When I woke up at 4:30 this morning to make Mom a smoothie to-go for her class at Lesley University, I hadn't planned on staying up. I went to bed at midnight, after all. But I wasn't really that tired getting up (maybe it'll hit me later) and most mornings this sumer I'll want to sleep in because I'l be out late performing Les Mis, so when Mom commented about what a nice time of day it was, I decided it might be a good idea to take advantage of the morning.

I boiled water for tea and took my laptop out at first, figuring I would continue working on my college checklist from last night. Then I realized how wasteful it would be to spend an early morning in front of a screen, especially because I would be tempted to check my Gmail and Facebook to see who had thought about me between midnight (the last time I checked them) and 4:30 in the morning. It's frustratingly satisfying to see that someone liked my picture or status on Facebook (the only e-mail I get on a regular basis is the Word of the Day, so my e-mail is rarely exciting), or that someone messaged me.  It's frustrating because I'm relying on others for self-security, and because the satisfaction wears off seconds after I click the message or little Earth icon.

Instead, I grabbed my notebook–I've been trying to get back into the habit of writing–a beach towel, my tea, and my car keys. Which brings me to the beach this morning. The sun peaked over the clouds. The waves crashed. I sipped my tea from my Krispy Kreme thermos and burned my tongue. There I sat. Sitting. Sitting. Sun. Waves. Tea. Burnt tongue. Seagulls. Sand. Yup.

I'm terrible at being still. I'm bad at even walking. It's too slow. I would rather run. It gets my heart rate up and gets me in shape. It feels purposeful. I have the annoying desire to always be productive. I always need to be doing something, for something. I'm terrible at being still because I don't feel like I'm accomplishing anything. I'm not content doing things just because I feel like doing them. I need a reason. If I sleep in, it's because I should be catching up on sleep for the week.
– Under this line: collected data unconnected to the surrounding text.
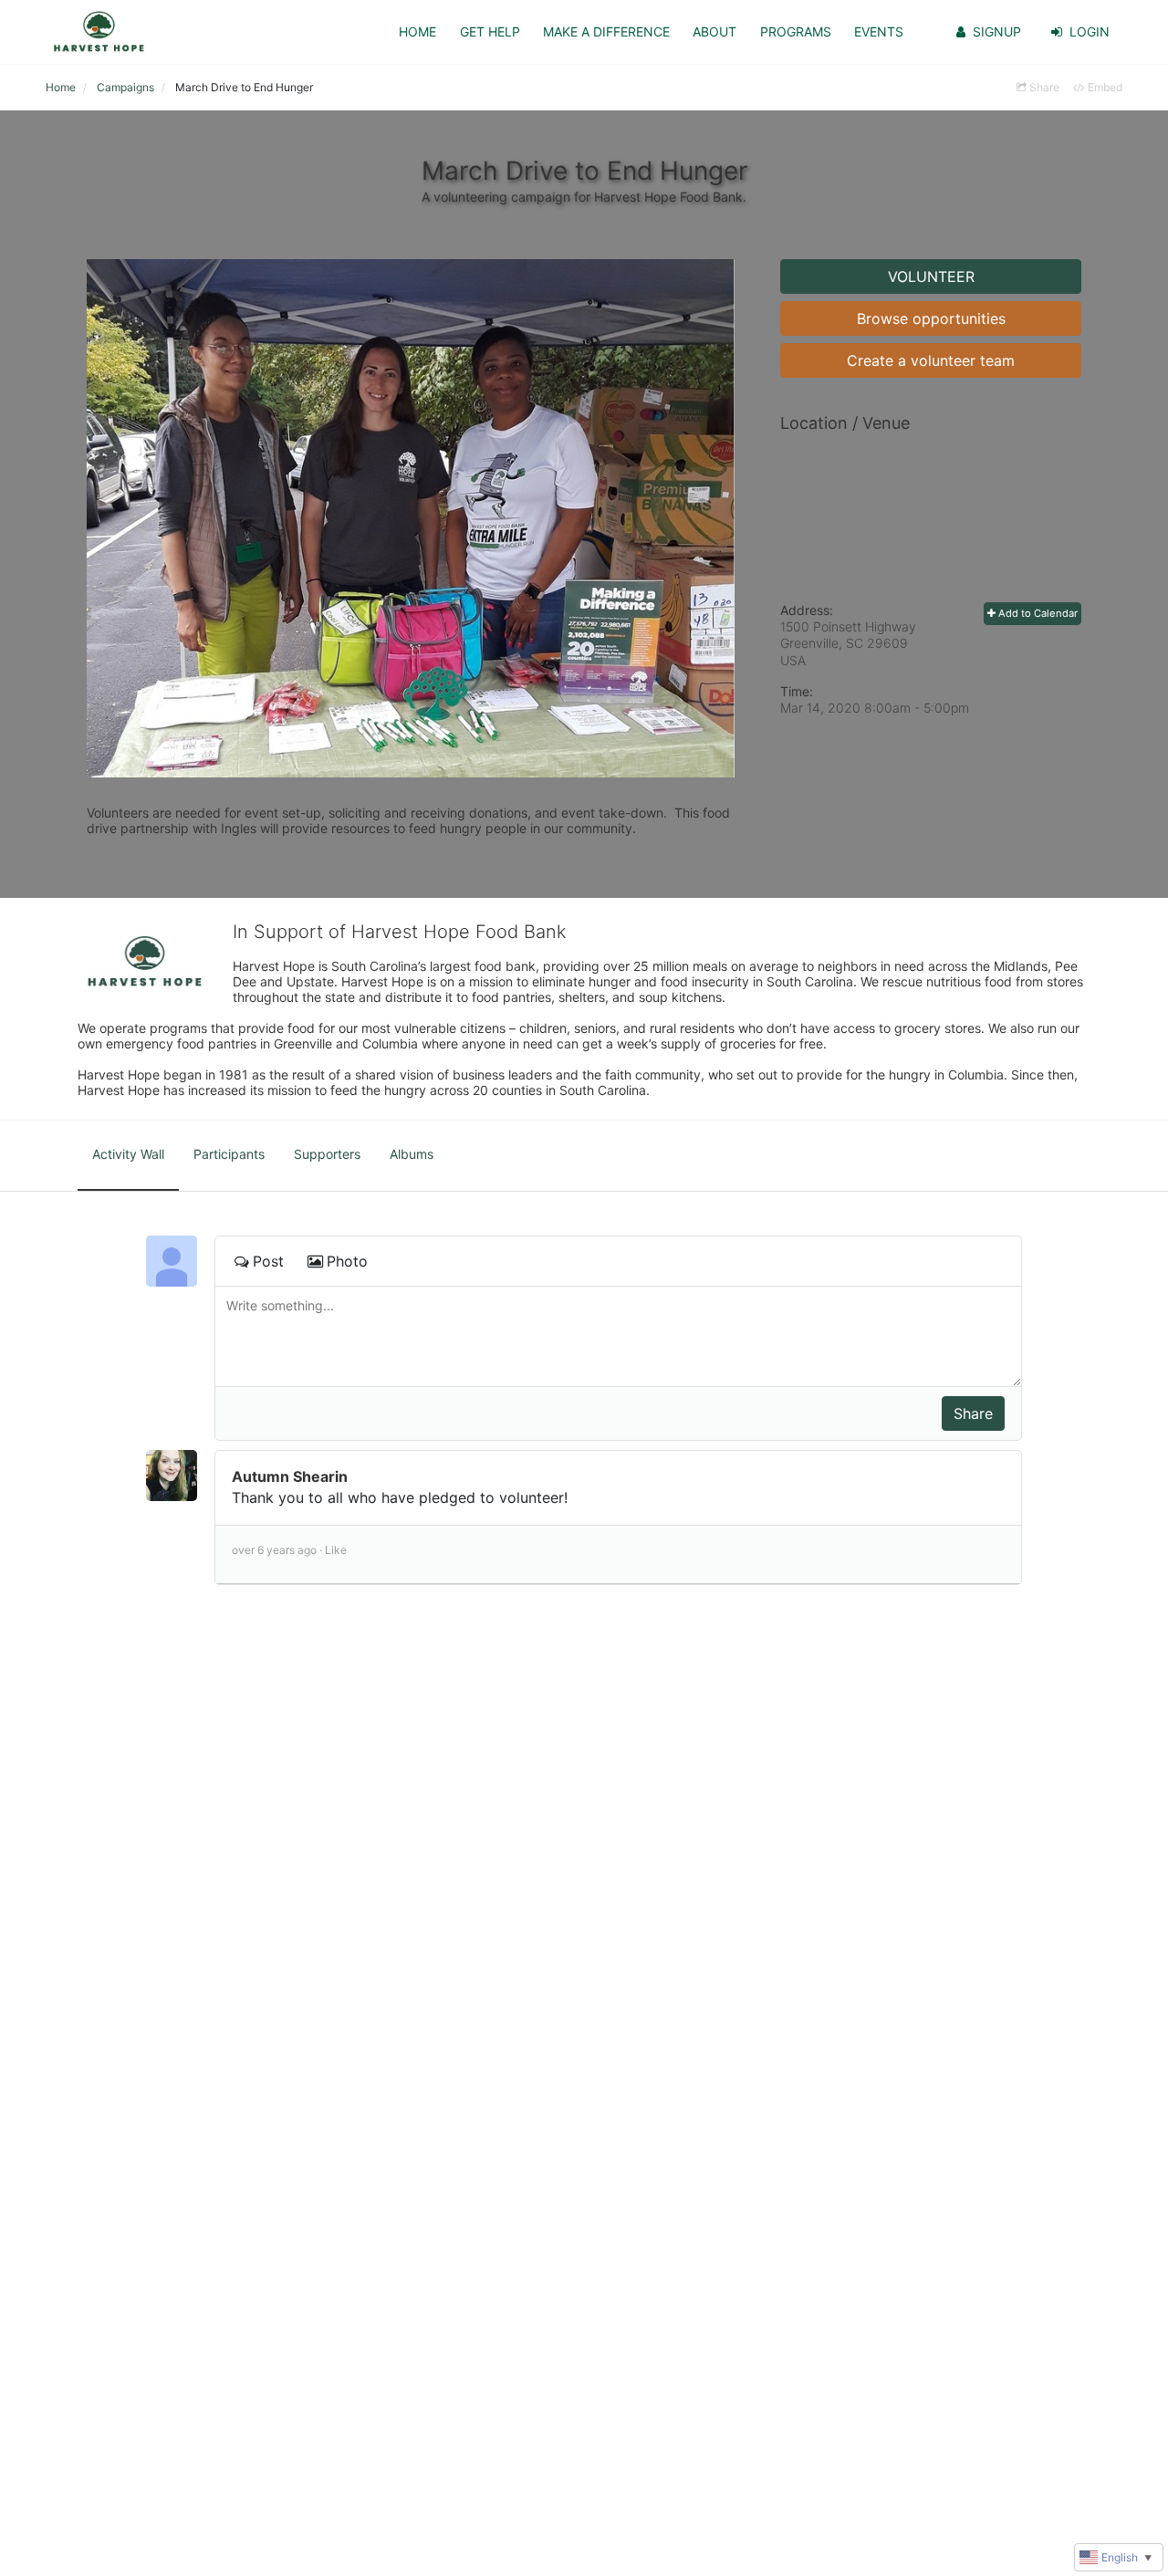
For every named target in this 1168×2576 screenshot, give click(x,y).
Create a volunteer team (931, 360)
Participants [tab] (229, 1154)
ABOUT (714, 31)
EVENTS (878, 31)
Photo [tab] (347, 1261)
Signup (997, 31)
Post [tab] (268, 1261)
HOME (417, 31)
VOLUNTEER (931, 276)
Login (1089, 31)
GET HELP (490, 31)
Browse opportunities (931, 318)
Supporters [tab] (327, 1154)
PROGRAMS (795, 31)
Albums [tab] (411, 1154)
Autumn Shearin (290, 1476)
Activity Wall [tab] (128, 1154)
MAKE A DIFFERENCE (606, 31)
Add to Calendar (1037, 613)
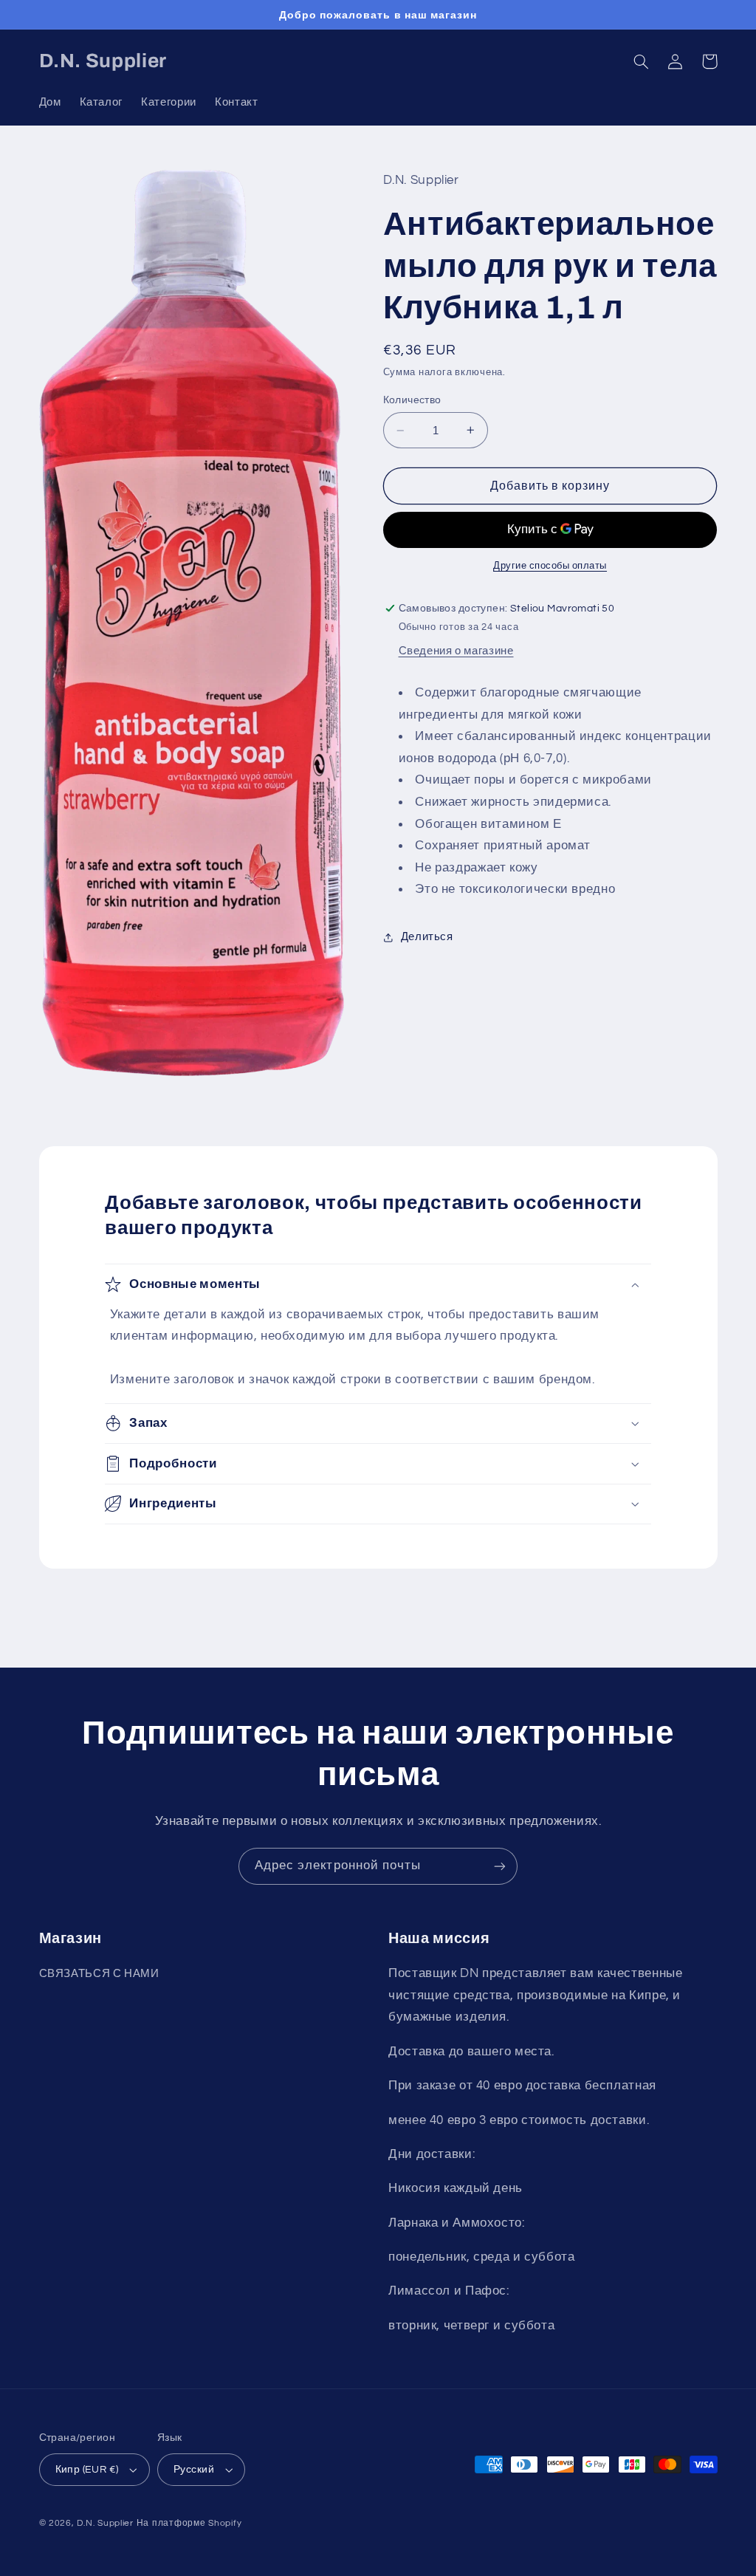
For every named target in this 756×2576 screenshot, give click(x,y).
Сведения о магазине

One of the reasons I'm so conscious about what I eat is because I feel like whatever I eat should benefit my body in some way.

Trust me when I say this neurosis can be extremely mentally draining. Often times I lose the spontaneity of the moment because I spend too much time planning the what and why of my day, instead of just living it.

I know it's important for me to slow down sometimes. Allow my mind to wander without justification. I need to find more moments in my life to meditate; to be at peace with myself, rather than always trying to think of how I can better myself.

Which is why it was important for me to just sit this morning. Dig my toes in the sand and let my thoughts about those s'mores and frozen yogurt and cookie from yesterday go out with the tide. Sip my tea and feel the newly risen sun on my face. Just sit.